Reputation: 3
This is only my second time using Stack Overflow so I'm open to any constructive criticism on how to better format my questions.
I have a list of orders and I'm wanting to create a table of useful customer information.
I've created a new table that identifies unique customers (using just a select distinct of customer IDs) but I'm not sure of the proper functions to accurately group them and produce a boolean value based on their accompanying fields.
I need the new fields to display a boolean for whether or not any of the customer's orders have been for a particular product SKU.

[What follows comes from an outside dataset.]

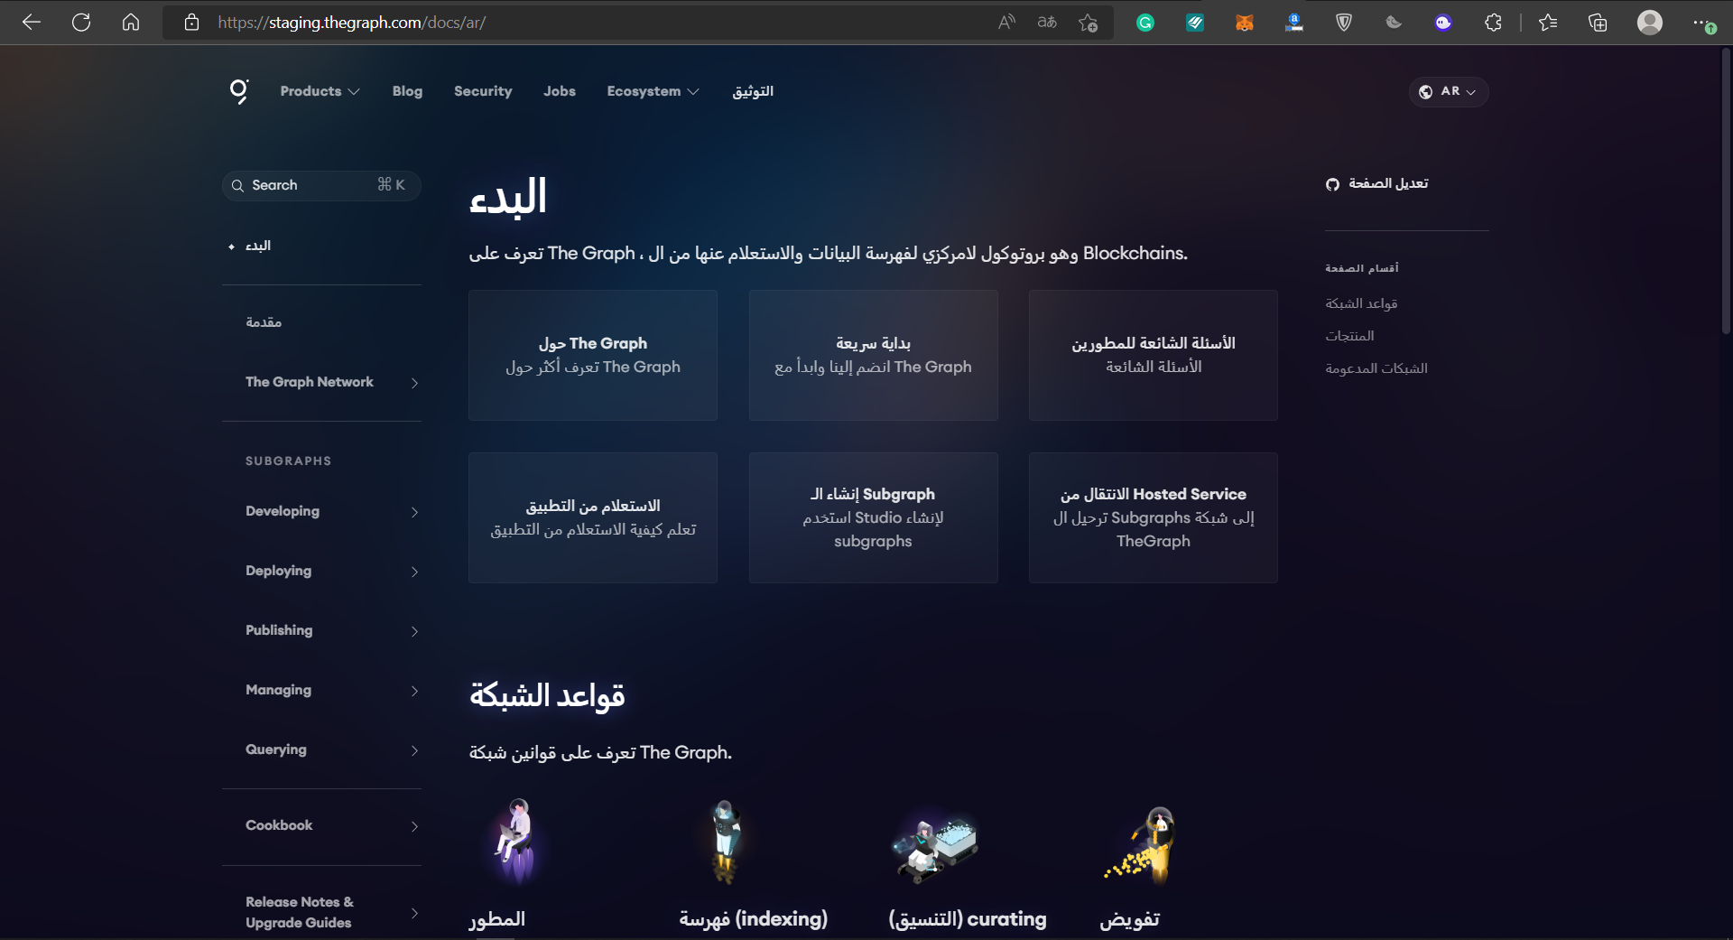
Task: Click the translate page icon
Action: coord(1047,23)
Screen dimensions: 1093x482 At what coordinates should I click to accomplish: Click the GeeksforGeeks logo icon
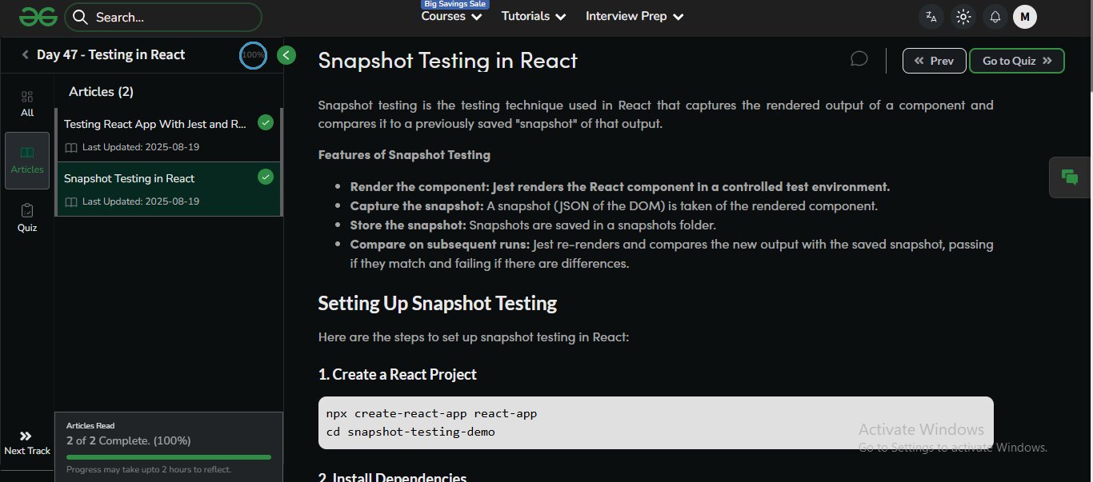(x=38, y=16)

Imagine this is the source table
NAME | PRODUCT
------------
Andy | 1
Bill | 2
Cole | 2
Andy | 2
Bill | 1
Cole | 2
Dave | 3
I'm wanting the output to only have unique values for each name accompanied by a boolean displaying whether or not any record of that given name has received that product.
NAME | HAS1 | HAS2 | HAS3
--------------------------
Andy | true | true | false
Bill | true | true | false
Cole | false | true | false
Dave | false | false | true
Upvotes: 0
Views: 970
Reputation: 173046
Below is for BigQuery Standard SQL
If you know in advance product names (like '1', '2', '3' in your example) and there are just few - you can use below simple version
#standardSQL
SELECT name,
MAX(product = '1') AS has1,
MAX(product = '2') AS has2,
MAX(product = '3') AS has3
FROM `project.dataset.table`
GROUP BY name
If to apply to sample data from your question (I assume your product are of string data type here)

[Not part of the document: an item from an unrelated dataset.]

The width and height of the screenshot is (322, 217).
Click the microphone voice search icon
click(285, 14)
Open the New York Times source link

WITH `project.dataset.table` AS (
SELECT 'Andy' name, '1' product UNION ALL
SELECT 'Bill', '2' UNION ALL
SELECT 'Cole', '2' UNION ALL
SELECT 'Andy', '2' UNION ALL
SELECT 'Bill', '1' UNION ALL
SELECT 'Cole', '2' UNION ALL
SELECT 'Dave', '3'
)
result is
Row name has1 has2 has3
1 Andy true true false
2 Bill true true false
3 Cole false true false
4 Dave false false true
In case if product names are not known in advance and/or number of products more than just few - below version can be handy
EXECUTE IMMEDIATE '''
SELECT name,''' || (
SELECT STRING_AGG(DISTINCT "MAX(product = '" || product || "') AS has" || product)
FROM `project.dataset.table`
) || '''
FROM `project.dataset.table`
GROUP BY name
'''
with exact same output
As you can see here - whole query is assembled dynamically so you don't need to worry about number of products and their names
Below version is identical to above, but easier to manage/read
EXECUTE IMMEDIATE FORMAT('''
SELECT name, %s
FROM `project.dataset.table`
GROUP BY name
''', (
SELECT STRING_AGG(DISTINCT "MAX(product = '" || product || "') AS has" || product)
FROM `project.dataset.table`
))
Upvotes: 1
Reputation: 1270401
You can use aggregation and simple logic:
select name,
countif(product = 1) > 0 as has_1,
countif(product = 2) > 0 as has_2,
countif(product = 3) > 0 as has_3
from t
group by name;
You can also use logical_or()
:
select name,
logic_or(product = 1) as has_1,
logic_or(product = 2) as has_2,
logic_or(product = 3) as has_3
from t
group by name;
Upvotes: 0